Carefully chosen motifs symbolizing the culture, nature and climate of each country are woven into the design of each kimono. Germany’s, for example, features musical notes and piano keys — a reference to the country’s history of famous musicians. The shapes of gears were also incorporated in the pattern, highlighting the industrial achievements of the country. In contrast, India’s robe sees an array of elephants, peacocks and lotuses, and the Taj Mahal.

Takakura, 49, who has participated in international events such as the Expo Milano 2015, says the idea of making kimono to represent individual countries came to him while at a fashion show in Paris in 2013, when he received a positive response to a kimono that fused Japanese 18th-century painter Ito Jakuchu’s images of flowers with art-nouveau designs. It was then, he says, that he sensed “the ability of Japanese culture to respect others.”

According to the Association for the Promotion of Traditional Craft Industries, the production of traditional crafts, including kimono, shrank to ¥100 billion in 2014 from a peak of ¥540 billion in 1983. The number of workers in the industry also decreased from 290,000 in 1983 to 70,000 in 2014.
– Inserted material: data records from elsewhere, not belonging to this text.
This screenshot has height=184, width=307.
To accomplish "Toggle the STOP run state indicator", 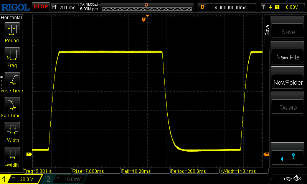I will pos(40,7).
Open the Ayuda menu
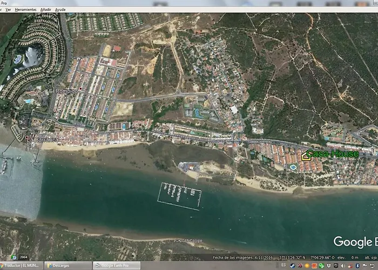The image size is (378, 270). click(x=60, y=10)
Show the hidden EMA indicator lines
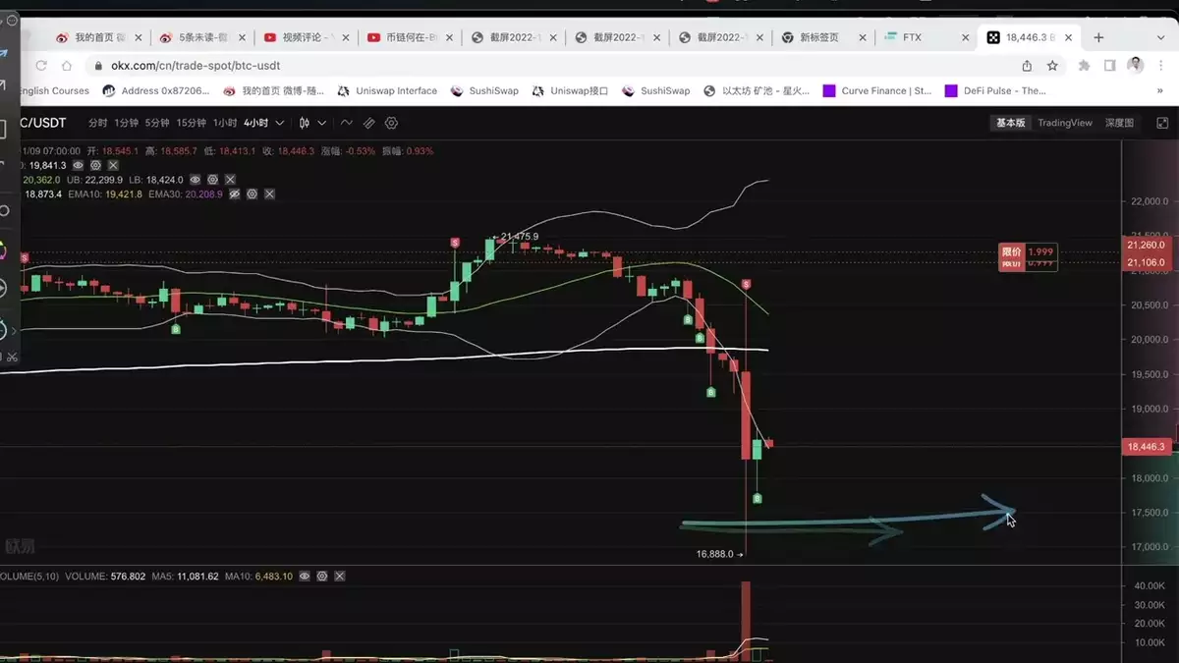This screenshot has height=663, width=1179. coord(235,194)
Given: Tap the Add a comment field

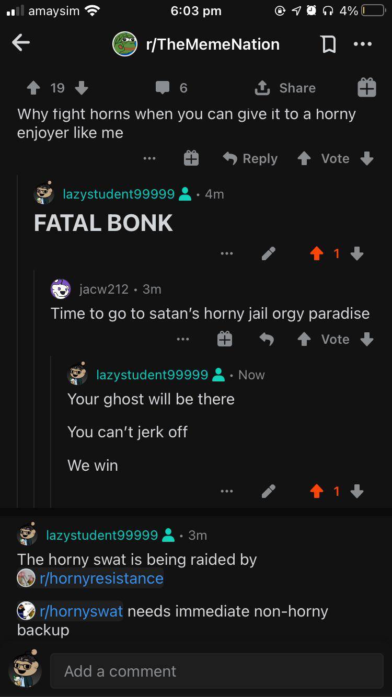Looking at the screenshot, I should [x=216, y=671].
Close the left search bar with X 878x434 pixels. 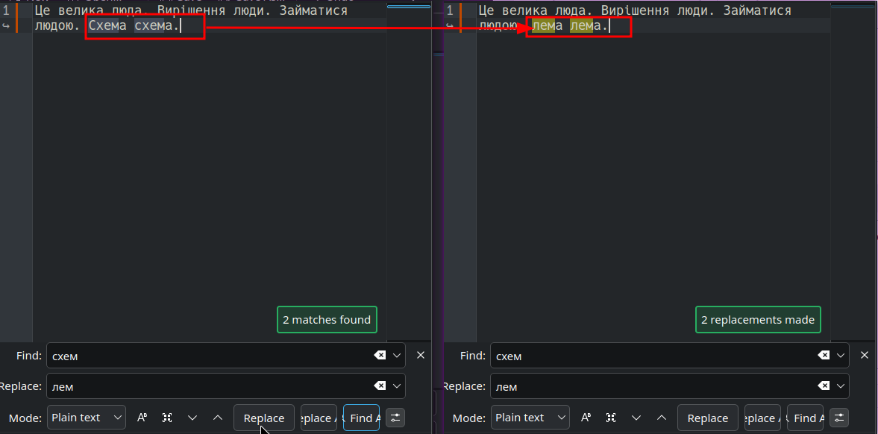pos(421,355)
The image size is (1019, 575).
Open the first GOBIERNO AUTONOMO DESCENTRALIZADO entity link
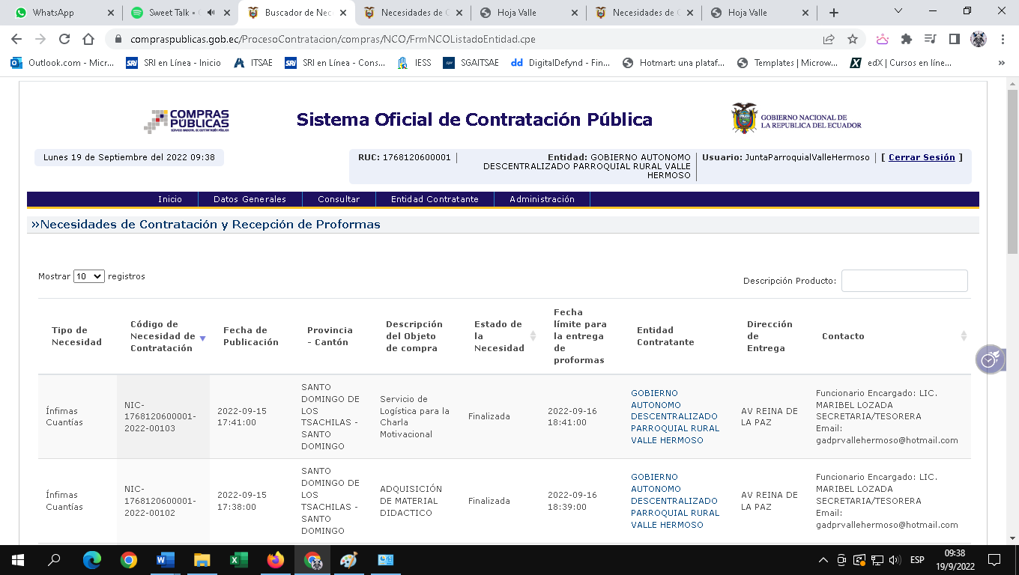coord(674,416)
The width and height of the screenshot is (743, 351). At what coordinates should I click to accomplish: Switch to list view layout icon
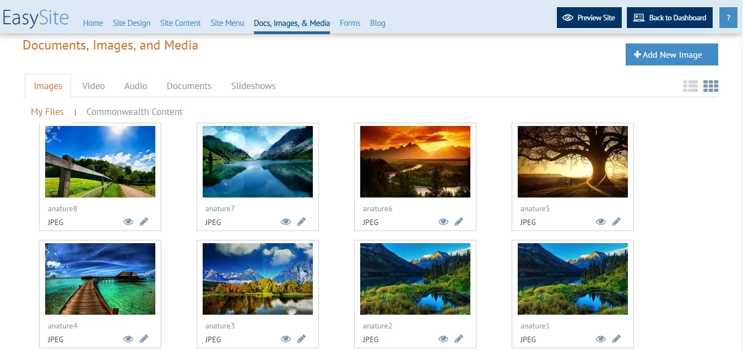pyautogui.click(x=690, y=86)
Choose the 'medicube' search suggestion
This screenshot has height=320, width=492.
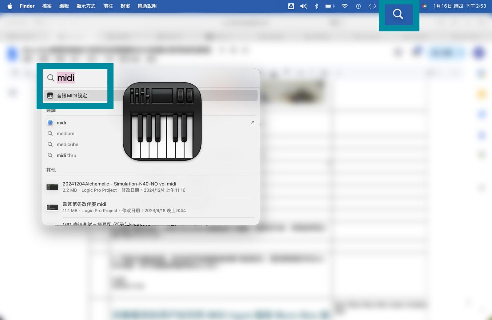click(67, 144)
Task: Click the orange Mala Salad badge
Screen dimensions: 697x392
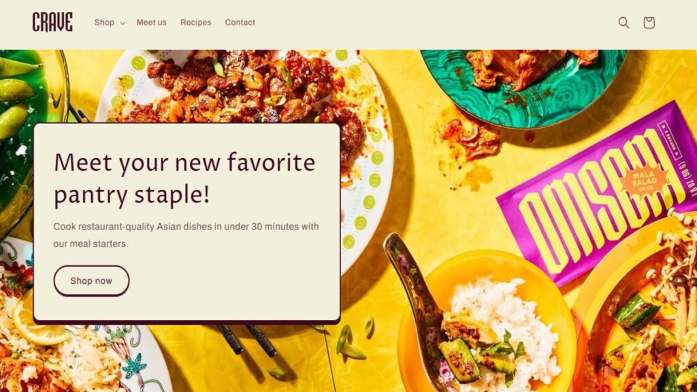Action: pyautogui.click(x=645, y=180)
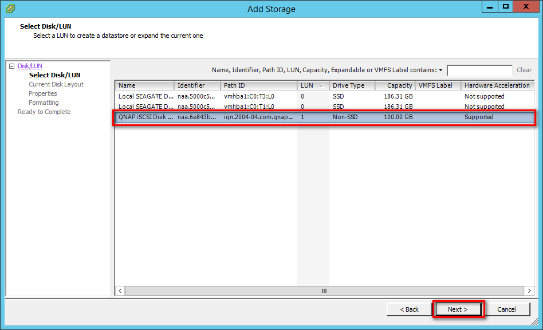This screenshot has width=543, height=330.
Task: Sort by Hardware Acceleration column
Action: [496, 85]
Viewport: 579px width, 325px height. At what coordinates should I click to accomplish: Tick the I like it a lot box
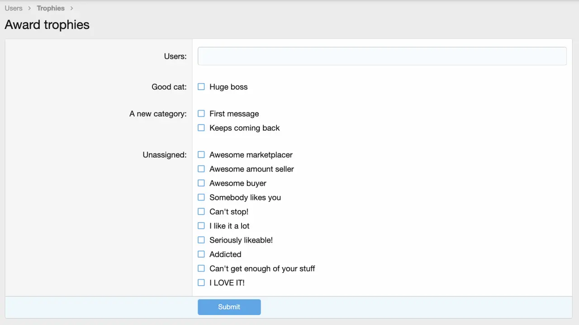tap(201, 226)
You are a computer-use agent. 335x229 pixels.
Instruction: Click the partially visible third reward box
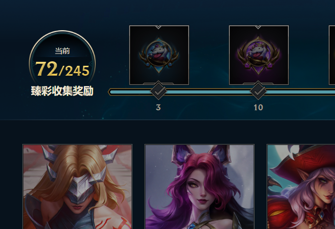click(332, 55)
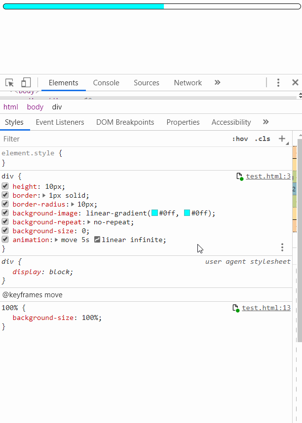This screenshot has height=423, width=302.
Task: Uncheck the height property checkbox
Action: tap(5, 186)
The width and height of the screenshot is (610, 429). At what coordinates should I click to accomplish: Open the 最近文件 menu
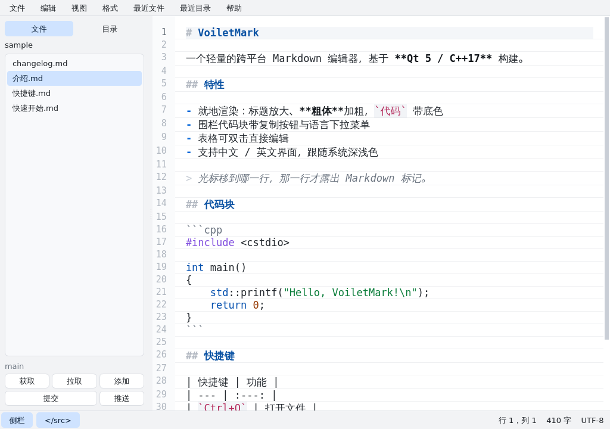(x=148, y=8)
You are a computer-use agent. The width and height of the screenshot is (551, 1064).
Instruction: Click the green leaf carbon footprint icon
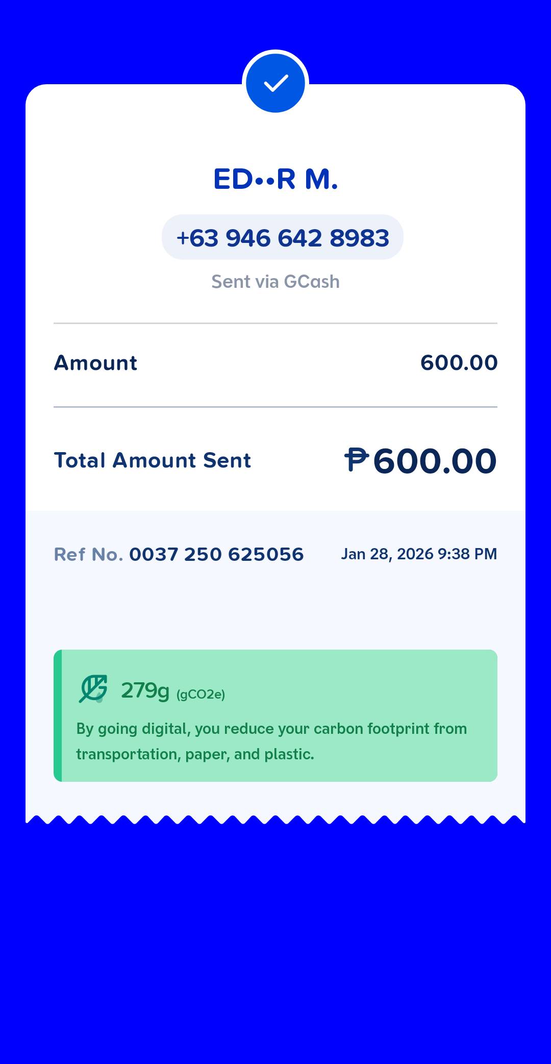(x=93, y=689)
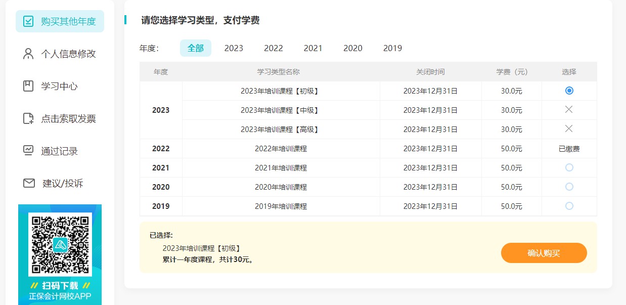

On top of changes in consumers’ lifestyle, the industry faces a lack of young apprentices.

“I’ve always wanted to restore the pride and confidence of craftspeople,” says Takakura, who is a third-generation operator of a kimono shop in Kurume, Fukuoka Prefecture.

Takakura prepared to launch the Imagine Oneworld Kimono Project as soon as he heard that Tokyo won the Olympic Games bid, hoping to contribute to the games through kimonos.

“My dream is to see the people leading delegations wearing (the kimonos) during the parade of nations at the opening ceremony for the Tokyo Games,” he says.

With just three years to go, dyeing craftsmen, textile manufacturers weaving professionals and more have come together from all around Japan to make the garments. Embassies, schools and the public also all taking part, allowing the project to play a role in international exchange and education.

“With many people getting involved to communicate (the project) overseas,” Takakura says, “Japanese people may also rediscover the charm of the kimono.”